After firing, each case has been cleaned using ceramic media in a Thumler’s tumbler and the necks annealed. Although I “thumb-seat” bullets with minimal tension it’s my opinion that annealing after each firing results in increased accuracy due to uniform neck tension and also extends the life of the case by delaying neck splitting. To make the annealing process fast and simple I purchased a Vertex brand Bench Source semi-automatic annealer.
Earlier I mentioned the primer pockets in several cases were looser than normal. Using a 0.210” pin gauge all 200 cases were measured and 28 had pockets that had loosened up a bit although they all still held the primers in place. Rather than tossing the brass due to too loose pockets, the life can be extended by flaring the pockets using a simple technique covered in the following You Tube video: https://www.youtube.com/watch? v=1ST25CUpqhY&app=desktop. After purchasing the two pin gauges and 5/8” chrome ball bearing on Amazon, I used the technique on the 28 cases and it works great – how long the pockets will stay tight remains to be seen. By the way, filing the bases flat afterwards was not required with my brass.
Prior to reloading, since the Browning has a generous chamber neck diameter, the case necks are resized using a neck resizing die and then expanded to the correct size for thumb seating the specific bullet diameter being used. The necks are also flared slightly to ensure a tight fit in the chamber to center the rear of the bullet and help in preventing hot gases blowing back along the case (“blow by”).
As reported in a previous article discussing my test results of various brass cleaning techniques (Case Cleaning - Ultrasonic vs Tumbler with Ceramic Media & Stainless Steel Pins), some case lip peening has been noted as a result of the cleaning process. When the collective amount of peening becomes an issue (bullets hard to thumb seat), it’s removed using a mandrel inserted in the neck resizing die as the necks are resized. I.e., the peened lips are flattened out rather than by removing any brass. Here’s a link to an article on the process I posted some time ago: Removing Case Peened Lip Edge. By the way, I experience peening more so than some others since I anneal after each firing.
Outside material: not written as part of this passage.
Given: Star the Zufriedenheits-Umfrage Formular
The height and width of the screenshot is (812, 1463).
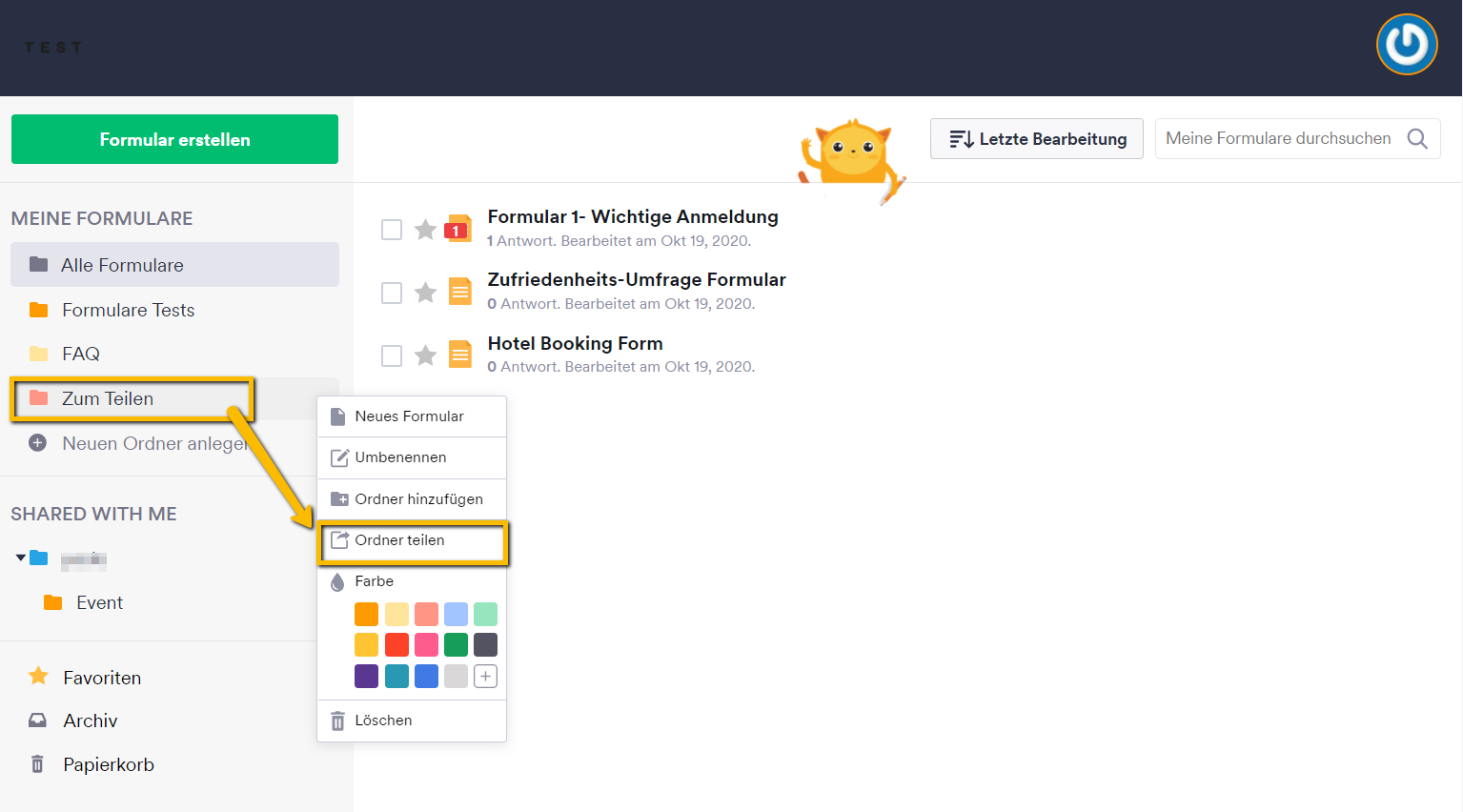Looking at the screenshot, I should coord(425,293).
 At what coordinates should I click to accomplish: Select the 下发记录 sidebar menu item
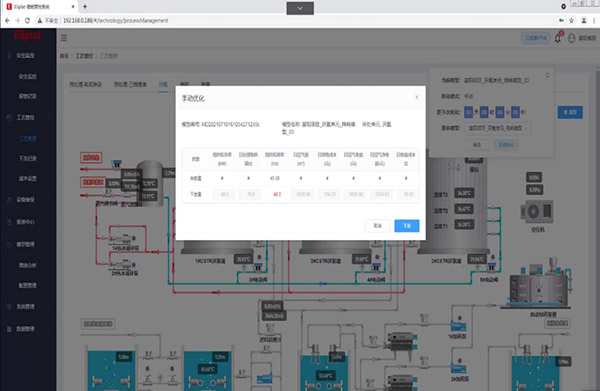[x=28, y=158]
During the many reloading sessions the brass length has been spot checked to ensure the lengths were within the maximum limit of 2.125”. Some shooters report their cases have shortened over time, but that has not been my experience. I just measured all 200 cases for the first time since they were initially reformed and trimmed, and found an average length of 2.123”, some a little more and some a little less. I also found the case lengths were not uniform around the perimeter of the mouth or lip. I.e., the length could vary by +/- 0.002” to 0.003” depending on the location of the measurement. So I decided to trim all 200 back to a uniform 2.120” using a Hornady Camlock Case Trimmer as displayed in the following photo. With fingers crossed, maybe I’ll get another 38 loading per case before they start to split.